**SET TASKS**
A - In the discussion of Reform and the Tories, what share of the popular vote does one commenter say Reform has?
B - Resume the discussion of Reform and the Tories from the point where it stops.

**READING PASSAGE**
The problem is the trend. Reform growing means that the Tories will likely go (even further) right to meet them. Farage is already eyeing up becoming leader the Conservatives.

[–] Flax_vert 3 points 4 months ago

I think the main issue the tories lost wasn't because of a sudden trend towards leftism, but because of how ridiculously corrupt they became

[–] Jackthelad@lemmy.world 0 points 4 months ago (1 children)

Not necessarily. Obviously the majority of the seats are going to Labour. Those are the voters they need to win back. They're not going to do that by appealing to Reform voters.

[–] flamingos 7 points 4 months ago

Labour is winning so many seats because Reform is splitting the right vote. The Tories did so well in 2019 because Reform agreed not to field any candidates to stop Corbyn.

[–] wewbull 0 points 4 months ago (2 children)

Do you care that the DUP has seats?

No, reform will be equally meaningless.

[–] 13esq@lemmy.world 2 points 4 months ago

Reform has 14% of the popular vote. The Tories will be chasing that.

[–] Flax_vert 2 points 4 months ago* (last edited 4 months ago) (1 children)

**RECORD LIST**
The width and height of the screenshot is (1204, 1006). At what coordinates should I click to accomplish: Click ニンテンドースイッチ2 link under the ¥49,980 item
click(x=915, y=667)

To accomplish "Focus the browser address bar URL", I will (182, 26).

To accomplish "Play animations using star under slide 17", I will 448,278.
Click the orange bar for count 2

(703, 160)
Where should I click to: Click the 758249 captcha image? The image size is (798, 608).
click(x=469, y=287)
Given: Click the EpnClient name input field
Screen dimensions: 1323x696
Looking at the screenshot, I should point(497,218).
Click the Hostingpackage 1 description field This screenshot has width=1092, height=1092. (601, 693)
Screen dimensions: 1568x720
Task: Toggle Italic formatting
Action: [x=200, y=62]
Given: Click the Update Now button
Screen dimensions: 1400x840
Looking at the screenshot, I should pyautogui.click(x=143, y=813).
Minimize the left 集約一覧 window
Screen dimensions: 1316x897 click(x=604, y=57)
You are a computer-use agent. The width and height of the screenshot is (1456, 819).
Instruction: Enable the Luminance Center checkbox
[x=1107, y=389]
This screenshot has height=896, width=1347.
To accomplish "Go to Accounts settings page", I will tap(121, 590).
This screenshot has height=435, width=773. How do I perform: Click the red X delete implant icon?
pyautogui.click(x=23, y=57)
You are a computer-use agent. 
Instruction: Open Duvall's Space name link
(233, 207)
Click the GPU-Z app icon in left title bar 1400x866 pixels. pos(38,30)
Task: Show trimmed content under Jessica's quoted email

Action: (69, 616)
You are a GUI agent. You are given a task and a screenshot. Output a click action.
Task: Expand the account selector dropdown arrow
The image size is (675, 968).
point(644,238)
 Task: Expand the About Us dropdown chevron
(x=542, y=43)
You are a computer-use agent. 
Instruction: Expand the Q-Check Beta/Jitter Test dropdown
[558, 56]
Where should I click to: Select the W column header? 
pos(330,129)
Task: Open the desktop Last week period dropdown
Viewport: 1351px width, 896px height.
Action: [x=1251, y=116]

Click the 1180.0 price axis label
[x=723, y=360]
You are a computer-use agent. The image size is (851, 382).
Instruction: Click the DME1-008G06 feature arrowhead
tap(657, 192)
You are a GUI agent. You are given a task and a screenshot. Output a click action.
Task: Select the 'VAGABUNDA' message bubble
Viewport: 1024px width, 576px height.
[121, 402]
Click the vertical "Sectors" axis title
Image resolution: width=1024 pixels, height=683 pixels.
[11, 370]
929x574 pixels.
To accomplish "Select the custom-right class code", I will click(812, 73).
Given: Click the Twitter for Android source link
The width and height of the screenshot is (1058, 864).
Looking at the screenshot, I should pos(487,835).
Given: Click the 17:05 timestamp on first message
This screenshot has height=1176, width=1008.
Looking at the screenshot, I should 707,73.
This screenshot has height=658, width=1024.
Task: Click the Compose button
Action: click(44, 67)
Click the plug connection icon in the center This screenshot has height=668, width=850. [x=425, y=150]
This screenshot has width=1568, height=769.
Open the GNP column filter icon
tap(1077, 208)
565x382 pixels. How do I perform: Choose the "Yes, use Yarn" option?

**THE ANSWERS**
A - 14%

B -
Not really comparable since the DUP is constrained to Northern Ireland and never even considers entering mainland UK. The Conservative party, Labour party and Lib Dems rarely run in Northern Ireland if ever, so the parties don't have to worry about them. Reform is UK-Wide and actively snatched votes from the Tories.

[–] wewbull 1 points 4 months ago (1 children)

The DUP propped up May's government which put through Brexit. They take their seats and speak in debates. They have an effect, but not much of one with so few seats, and Reform is on a similar number. They will be a similar small voice in Westminster.

The vote share is a different issue. Some Tories will be looking at that longingly, but I suspect they would alienate more than they'd recruit if they actually shifted in that direction.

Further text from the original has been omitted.